[Stored records]
####
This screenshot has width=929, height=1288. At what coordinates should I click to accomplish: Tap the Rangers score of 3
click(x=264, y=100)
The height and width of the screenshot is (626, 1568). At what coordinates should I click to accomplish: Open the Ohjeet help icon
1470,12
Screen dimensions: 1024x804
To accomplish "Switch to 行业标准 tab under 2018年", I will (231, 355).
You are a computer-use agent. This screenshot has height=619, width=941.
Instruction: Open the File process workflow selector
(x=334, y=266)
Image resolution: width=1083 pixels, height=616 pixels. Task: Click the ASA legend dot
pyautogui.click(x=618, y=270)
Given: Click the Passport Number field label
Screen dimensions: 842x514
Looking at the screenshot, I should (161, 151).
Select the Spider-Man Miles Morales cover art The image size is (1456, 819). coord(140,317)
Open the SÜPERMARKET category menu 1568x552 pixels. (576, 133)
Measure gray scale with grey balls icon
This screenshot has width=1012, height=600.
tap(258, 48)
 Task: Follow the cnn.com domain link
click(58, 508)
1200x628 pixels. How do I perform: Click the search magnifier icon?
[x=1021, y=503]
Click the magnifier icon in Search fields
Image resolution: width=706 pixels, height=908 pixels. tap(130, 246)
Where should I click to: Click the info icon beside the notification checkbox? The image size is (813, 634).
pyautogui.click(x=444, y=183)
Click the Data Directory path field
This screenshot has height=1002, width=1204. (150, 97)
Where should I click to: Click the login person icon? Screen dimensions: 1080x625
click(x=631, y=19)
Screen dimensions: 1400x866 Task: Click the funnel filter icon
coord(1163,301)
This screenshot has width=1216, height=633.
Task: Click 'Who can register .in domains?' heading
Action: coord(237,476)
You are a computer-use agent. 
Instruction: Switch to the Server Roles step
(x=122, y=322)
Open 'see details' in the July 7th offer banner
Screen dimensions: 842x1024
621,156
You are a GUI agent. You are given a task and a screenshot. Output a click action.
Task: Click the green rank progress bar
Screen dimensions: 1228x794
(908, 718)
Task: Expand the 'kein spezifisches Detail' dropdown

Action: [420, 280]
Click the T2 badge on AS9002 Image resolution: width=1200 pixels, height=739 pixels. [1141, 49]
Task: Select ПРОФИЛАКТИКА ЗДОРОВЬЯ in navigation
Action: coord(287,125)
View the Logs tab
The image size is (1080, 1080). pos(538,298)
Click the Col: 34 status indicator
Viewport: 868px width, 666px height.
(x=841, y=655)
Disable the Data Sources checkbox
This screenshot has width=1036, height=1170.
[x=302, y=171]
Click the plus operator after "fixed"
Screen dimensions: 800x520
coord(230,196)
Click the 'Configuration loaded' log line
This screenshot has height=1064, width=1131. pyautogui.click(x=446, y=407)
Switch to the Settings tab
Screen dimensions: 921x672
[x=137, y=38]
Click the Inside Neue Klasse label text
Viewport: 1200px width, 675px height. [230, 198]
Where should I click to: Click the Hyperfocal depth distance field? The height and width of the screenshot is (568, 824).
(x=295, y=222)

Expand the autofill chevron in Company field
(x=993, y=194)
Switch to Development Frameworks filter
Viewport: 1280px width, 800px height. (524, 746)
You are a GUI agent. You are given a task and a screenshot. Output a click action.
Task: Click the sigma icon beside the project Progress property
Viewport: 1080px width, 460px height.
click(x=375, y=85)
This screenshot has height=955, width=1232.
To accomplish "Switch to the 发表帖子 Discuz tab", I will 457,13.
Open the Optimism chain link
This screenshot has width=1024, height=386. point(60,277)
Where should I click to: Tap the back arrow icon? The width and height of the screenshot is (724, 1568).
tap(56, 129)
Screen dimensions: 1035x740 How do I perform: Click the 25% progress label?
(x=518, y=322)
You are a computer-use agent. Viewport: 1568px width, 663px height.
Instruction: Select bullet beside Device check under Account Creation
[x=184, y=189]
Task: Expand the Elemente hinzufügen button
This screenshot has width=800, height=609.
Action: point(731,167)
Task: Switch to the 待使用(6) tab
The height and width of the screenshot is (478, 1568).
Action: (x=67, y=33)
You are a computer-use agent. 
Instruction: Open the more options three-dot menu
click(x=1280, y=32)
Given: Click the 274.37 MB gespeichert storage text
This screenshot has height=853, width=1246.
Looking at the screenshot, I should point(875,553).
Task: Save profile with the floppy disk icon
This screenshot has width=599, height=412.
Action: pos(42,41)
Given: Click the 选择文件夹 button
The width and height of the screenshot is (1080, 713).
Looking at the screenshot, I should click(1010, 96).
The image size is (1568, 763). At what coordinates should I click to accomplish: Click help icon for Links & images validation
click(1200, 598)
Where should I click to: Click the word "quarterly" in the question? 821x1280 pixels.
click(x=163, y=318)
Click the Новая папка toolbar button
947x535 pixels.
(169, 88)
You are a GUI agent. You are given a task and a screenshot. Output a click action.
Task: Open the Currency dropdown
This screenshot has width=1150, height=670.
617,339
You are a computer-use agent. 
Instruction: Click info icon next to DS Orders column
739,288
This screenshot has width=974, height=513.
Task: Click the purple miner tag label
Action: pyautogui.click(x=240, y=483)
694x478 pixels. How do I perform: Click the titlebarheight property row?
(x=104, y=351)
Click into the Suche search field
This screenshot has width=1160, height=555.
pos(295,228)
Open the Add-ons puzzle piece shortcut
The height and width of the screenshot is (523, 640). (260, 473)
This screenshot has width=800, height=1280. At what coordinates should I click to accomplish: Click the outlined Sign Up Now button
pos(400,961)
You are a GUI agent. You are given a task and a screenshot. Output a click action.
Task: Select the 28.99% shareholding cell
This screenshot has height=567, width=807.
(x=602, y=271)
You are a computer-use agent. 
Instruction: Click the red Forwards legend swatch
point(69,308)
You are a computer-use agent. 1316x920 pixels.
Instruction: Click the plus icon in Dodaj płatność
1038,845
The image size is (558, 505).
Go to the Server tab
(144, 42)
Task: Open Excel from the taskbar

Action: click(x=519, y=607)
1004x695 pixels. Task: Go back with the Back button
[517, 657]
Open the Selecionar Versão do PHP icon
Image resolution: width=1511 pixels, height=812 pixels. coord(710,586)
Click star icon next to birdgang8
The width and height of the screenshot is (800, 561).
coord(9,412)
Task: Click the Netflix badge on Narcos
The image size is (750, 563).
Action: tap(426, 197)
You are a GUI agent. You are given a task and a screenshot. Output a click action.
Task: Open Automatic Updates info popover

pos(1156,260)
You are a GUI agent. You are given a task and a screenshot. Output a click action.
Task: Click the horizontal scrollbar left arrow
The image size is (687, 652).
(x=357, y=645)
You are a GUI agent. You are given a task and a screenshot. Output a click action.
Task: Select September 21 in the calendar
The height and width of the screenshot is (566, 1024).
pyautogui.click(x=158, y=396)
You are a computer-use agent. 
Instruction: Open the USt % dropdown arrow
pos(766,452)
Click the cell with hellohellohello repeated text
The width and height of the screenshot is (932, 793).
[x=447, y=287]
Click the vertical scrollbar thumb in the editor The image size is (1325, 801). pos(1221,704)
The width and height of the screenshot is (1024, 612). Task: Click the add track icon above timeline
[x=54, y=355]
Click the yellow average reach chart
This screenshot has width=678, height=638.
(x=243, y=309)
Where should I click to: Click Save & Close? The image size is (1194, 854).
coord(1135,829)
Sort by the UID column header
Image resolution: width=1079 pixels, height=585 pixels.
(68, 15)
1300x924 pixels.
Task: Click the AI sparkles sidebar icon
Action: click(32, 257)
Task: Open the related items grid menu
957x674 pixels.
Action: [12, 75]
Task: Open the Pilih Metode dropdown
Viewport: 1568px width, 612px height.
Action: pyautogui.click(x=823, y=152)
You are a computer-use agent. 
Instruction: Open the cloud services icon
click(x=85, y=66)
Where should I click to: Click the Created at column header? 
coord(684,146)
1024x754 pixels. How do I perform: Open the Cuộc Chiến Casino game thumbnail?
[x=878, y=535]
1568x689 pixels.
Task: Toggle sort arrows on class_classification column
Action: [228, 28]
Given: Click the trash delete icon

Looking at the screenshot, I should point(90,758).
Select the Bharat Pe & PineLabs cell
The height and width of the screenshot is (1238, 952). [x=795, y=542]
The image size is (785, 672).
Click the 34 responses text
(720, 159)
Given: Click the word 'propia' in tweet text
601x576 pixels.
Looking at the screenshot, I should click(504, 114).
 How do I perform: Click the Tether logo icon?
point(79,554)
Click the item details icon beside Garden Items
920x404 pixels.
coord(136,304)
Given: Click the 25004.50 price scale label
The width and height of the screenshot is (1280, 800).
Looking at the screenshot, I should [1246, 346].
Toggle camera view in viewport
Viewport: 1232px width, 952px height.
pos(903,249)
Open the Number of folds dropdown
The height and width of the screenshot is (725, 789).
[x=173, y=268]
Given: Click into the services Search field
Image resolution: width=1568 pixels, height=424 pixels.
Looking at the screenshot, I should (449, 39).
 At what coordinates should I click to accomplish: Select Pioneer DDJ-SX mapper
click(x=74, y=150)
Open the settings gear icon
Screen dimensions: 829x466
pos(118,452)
####
Problem description = In the records above, find each line with the string "will" and list it.

Completed exercise =
To accomplish "Switch to 行业标准 tab under 2018年", I will (231, 355).
To accomplish "Switch to the 发表帖子 Discuz tab", I will 457,13.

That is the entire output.